Final turtle report of the season for St. George Island
10/22/08

I evaluated the last sea turtle nest left on St. George Island a couple of weeks ago, turned in my last data sheet, and our volunteer coordinator, Bruce Drye, tallied all the results for the 2008 sea turtle nesting season on St. George Island. About 15 volunteers worked on dawn patrol this year, marking nests, evaluating nests, recording the data of hatched eggs and unhatched eggs, and releasing babies left behind in the nest after hatching.
Here are the basics:
As a group, we found and marked 168 nests this year, all loggerhead sea turtles, from the entrance to the State Park down to Sikes Cut. This is the highest number of recorded nests since we began keeping daily records in 1998. Numbers were high all over Florida, as well as in Georgia and the Carolinas.
St. George Island had the most nests in the Florida panhandle of any other beach, and our nests were concentrated inside the Plantation, on the western end of the island. Little St. George, the next island to our west, had about 40 nests, which is high for them, too.
We also had 155 false crawls, turtle crawls that were noted on the dawn patrols and did *not* have nests associated with them. No one really knows why turtles sometimes crawl up and back out without leaving a nest, but they do. Sometimes you will find a nest a little further down the beach on the same morning, which could mean that same turtle decided to come in at a little different place to lay her nest - she didn't choose to make a nest at the other crawl for some reason. But, we really don't know. We just record the data, and report it.
Of the 168 marked nests, 82 were washed away in high surf, typically the ones that were laid very low on the beach, near the water. But, we did have a couple of storms pass close enough by us in the bay to get some really high surf, which got even mid-beach nests.
The other 86 nests hatched, with varying degrees of success. Overall, during nest evaluations, we counted 9491 eggs, of which 8010 were hatched eggs, meaning we had a huge number of babies on the beach this year!
The sad fact is that 20 of those nests disoriented to lights, both of beachfront homes and businesses in the center of the island, whose lights collectively are a real problem. 1626 hatchlings were disoriented to lights, and most of them likely did not not make it to the water. We have to all work harder to bring this number to ZERO - disorientation to lights is a totally human-caused phenomenon, and incredibly easy to eliminate, just takes the flick of a switch, changing out light fixtures for turtle-friendly ones, and a determination to keep our beaches dark at night. Lighting needs to be focused on where we humans need it, and away from where it hurts our sea turtles.

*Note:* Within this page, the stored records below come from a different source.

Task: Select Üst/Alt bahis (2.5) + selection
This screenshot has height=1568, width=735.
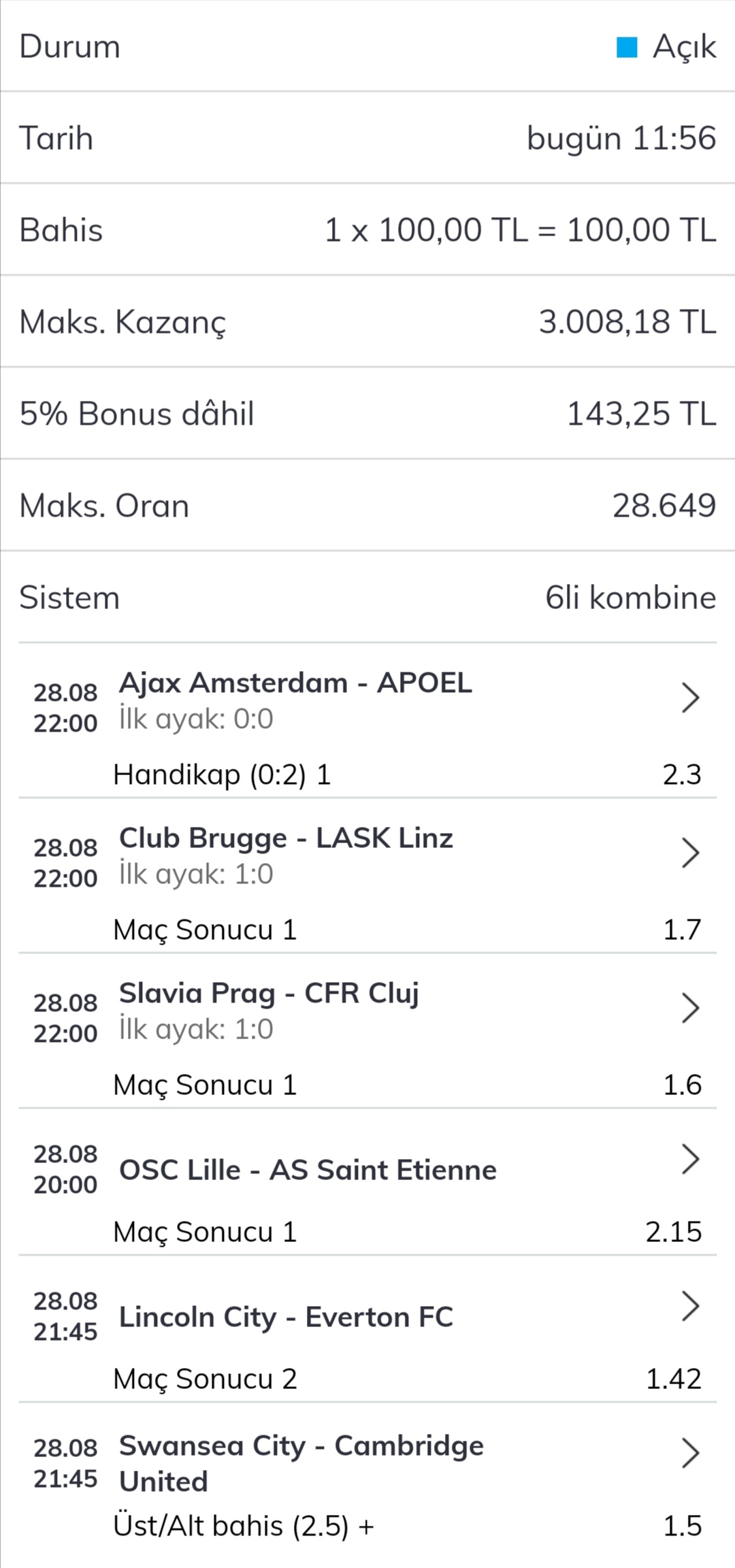Action: coord(244,1526)
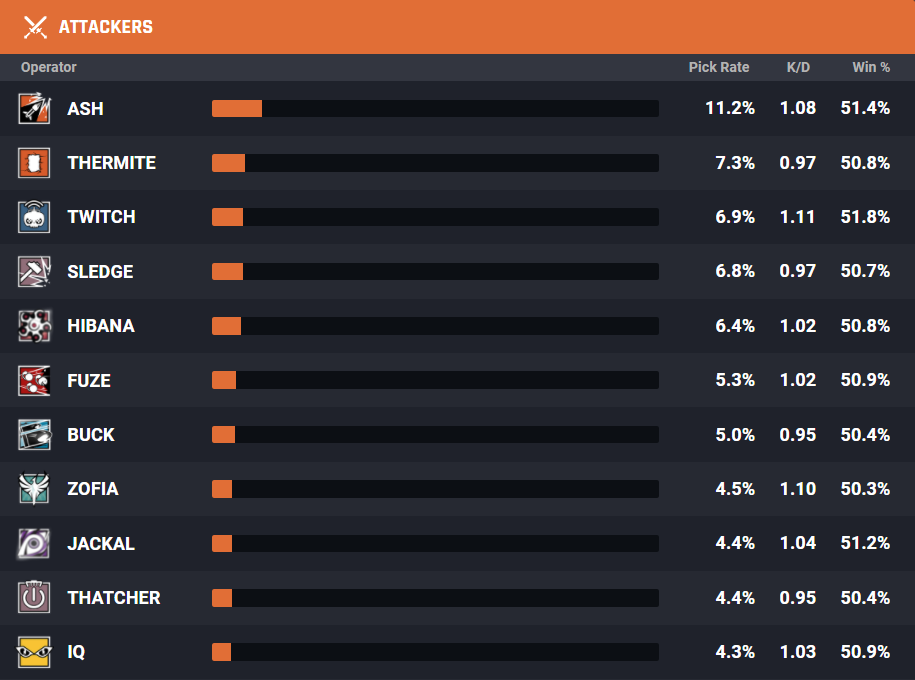The width and height of the screenshot is (915, 680).
Task: Open Buck operator icon
Action: [34, 435]
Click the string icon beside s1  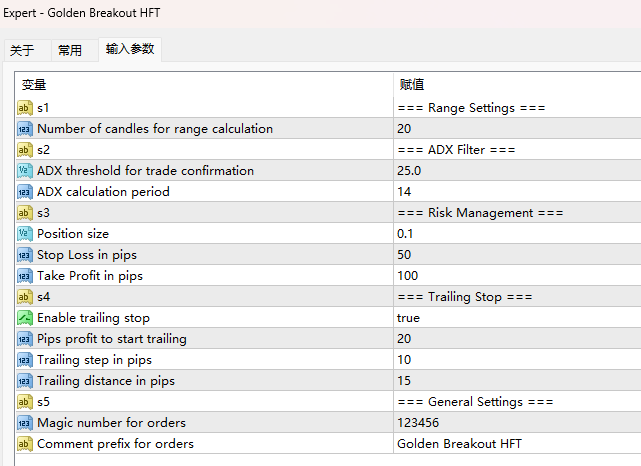25,108
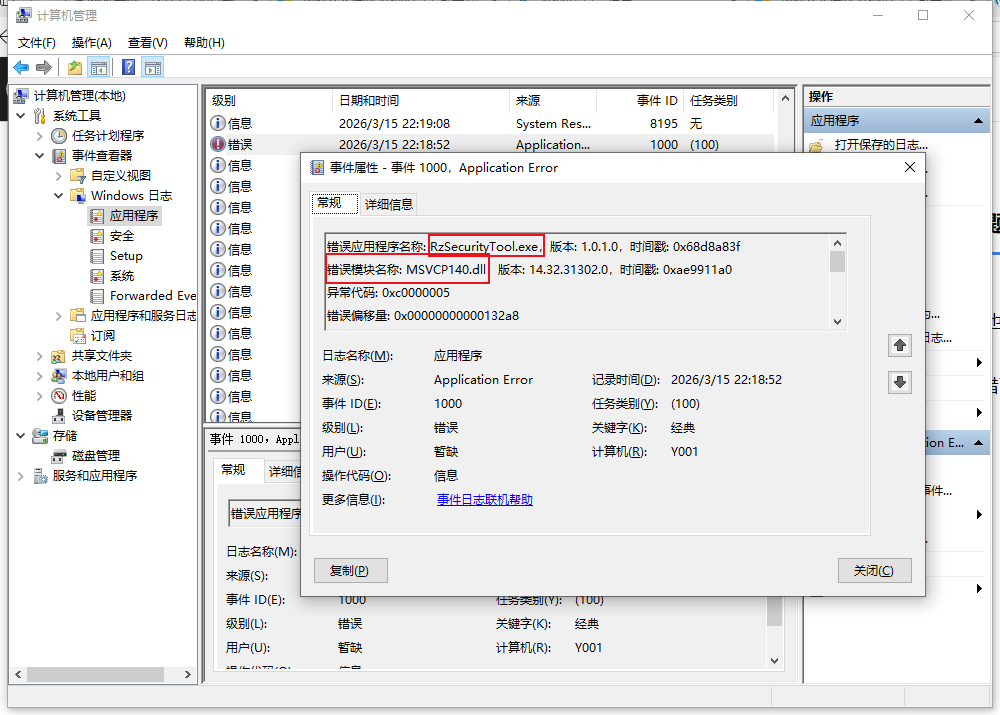Image resolution: width=1000 pixels, height=715 pixels.
Task: Click the blue question mark help icon
Action: coord(128,67)
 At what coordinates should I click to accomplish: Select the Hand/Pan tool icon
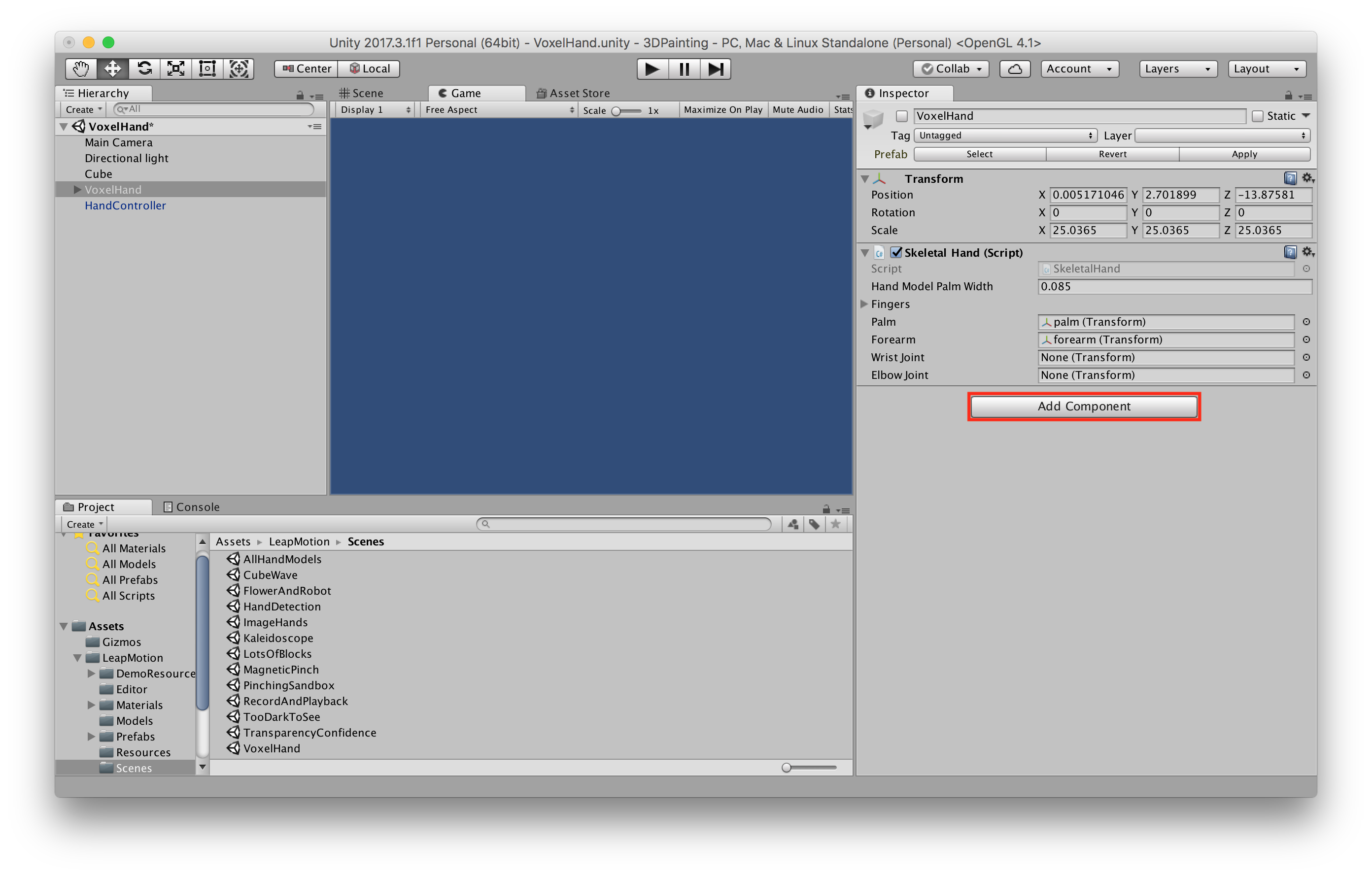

Bruce also gave weekly talks about sea turtles to locals and visitors alike, and almost 500 people attended those talks. The more information we can get out to our visitors and residents about protecting sea turtles, turning off lights on the beach, taking their things in off the beach at night, and reducing or eliminating the use of plastics that end up in the water, the better. Hats off to Bruce for a great series of talks.
Thanks to fellow volunteer Steve Harris for the baby turtle picture above - a great shot of a rare daytime emergence of babies from the nest.
The 2009 turtle season on St. George Island cranks back up in May, when the mother turtles begin to crawl up to lay their nests again - I can't wait!